_OBJECTIVE_. Recast the records below as a JSON list of strings, one string per line, omitting blank lines. Begin at the line containing "has height=543, width=997." and stop after the line containing "click(35, 494)".

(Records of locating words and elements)
* Begin *

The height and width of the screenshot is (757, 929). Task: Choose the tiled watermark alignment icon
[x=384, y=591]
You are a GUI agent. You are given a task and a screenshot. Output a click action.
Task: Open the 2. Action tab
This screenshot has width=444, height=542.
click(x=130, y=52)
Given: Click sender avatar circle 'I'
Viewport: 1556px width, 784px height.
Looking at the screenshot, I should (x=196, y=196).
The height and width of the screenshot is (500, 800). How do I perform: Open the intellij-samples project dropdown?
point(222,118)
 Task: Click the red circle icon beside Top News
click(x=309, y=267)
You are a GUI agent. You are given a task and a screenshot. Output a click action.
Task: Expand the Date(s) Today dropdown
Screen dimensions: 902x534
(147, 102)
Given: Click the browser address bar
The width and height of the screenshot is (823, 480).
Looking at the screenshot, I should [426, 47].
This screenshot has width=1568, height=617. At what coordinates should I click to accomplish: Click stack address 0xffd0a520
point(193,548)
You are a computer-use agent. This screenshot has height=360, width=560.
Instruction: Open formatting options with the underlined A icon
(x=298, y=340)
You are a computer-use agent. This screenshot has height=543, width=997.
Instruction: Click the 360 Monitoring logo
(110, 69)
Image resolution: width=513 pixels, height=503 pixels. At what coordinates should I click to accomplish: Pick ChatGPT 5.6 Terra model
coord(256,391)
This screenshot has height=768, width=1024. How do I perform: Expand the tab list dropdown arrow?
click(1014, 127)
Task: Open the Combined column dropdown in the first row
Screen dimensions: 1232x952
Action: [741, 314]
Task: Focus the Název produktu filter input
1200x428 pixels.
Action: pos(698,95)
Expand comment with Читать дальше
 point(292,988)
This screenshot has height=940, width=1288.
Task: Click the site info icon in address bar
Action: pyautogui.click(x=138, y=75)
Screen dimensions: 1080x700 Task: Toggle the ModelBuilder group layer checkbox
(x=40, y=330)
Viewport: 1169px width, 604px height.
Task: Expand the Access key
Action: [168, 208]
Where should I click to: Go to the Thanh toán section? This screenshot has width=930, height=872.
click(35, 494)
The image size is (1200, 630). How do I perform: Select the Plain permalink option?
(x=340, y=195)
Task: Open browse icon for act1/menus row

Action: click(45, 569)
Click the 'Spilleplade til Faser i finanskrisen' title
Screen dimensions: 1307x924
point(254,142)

* End *

_RESPONSE_.
[
  "You are a computer-use agent. This screenshot has height=543, width=997.",
  "Instruction: Click the 360 Monitoring logo",
  "(110, 69)",
  "Image resolution: width=513 pixels, height=503 pixels. At what coordinates should I click to accomplish: Pick ChatGPT 5.6 Terra model",
  "coord(256,391)",
  "This screenshot has height=768, width=1024. How do I perform: Expand the tab list dropdown arrow?",
  "click(1014, 127)",
  "Task: Open the Combined column dropdown in the first row",
  "Screen dimensions: 1232x952",
  "Action: [741, 314]",
  "Task: Focus the Název produktu filter input",
  "1200x428 pixels.",
  "Action: pos(698,95)",
  "Expand comment with Читать дальше",
  " point(292,988)",
  "This screenshot has height=940, width=1288.",
  "Task: Click the site info icon in address bar",
  "Action: pyautogui.click(x=138, y=75)",
  "Screen dimensions: 1080x700 Task: Toggle the ModelBuilder group layer checkbox",
  "(x=40, y=330)",
  "Viewport: 1169px width, 604px height.",
  "Task: Expand the Access key",
  "Action: [168, 208]",
  "Where should I click to: Go to the Thanh toán section? This screenshot has width=930, height=872.",
  "click(35, 494)"
]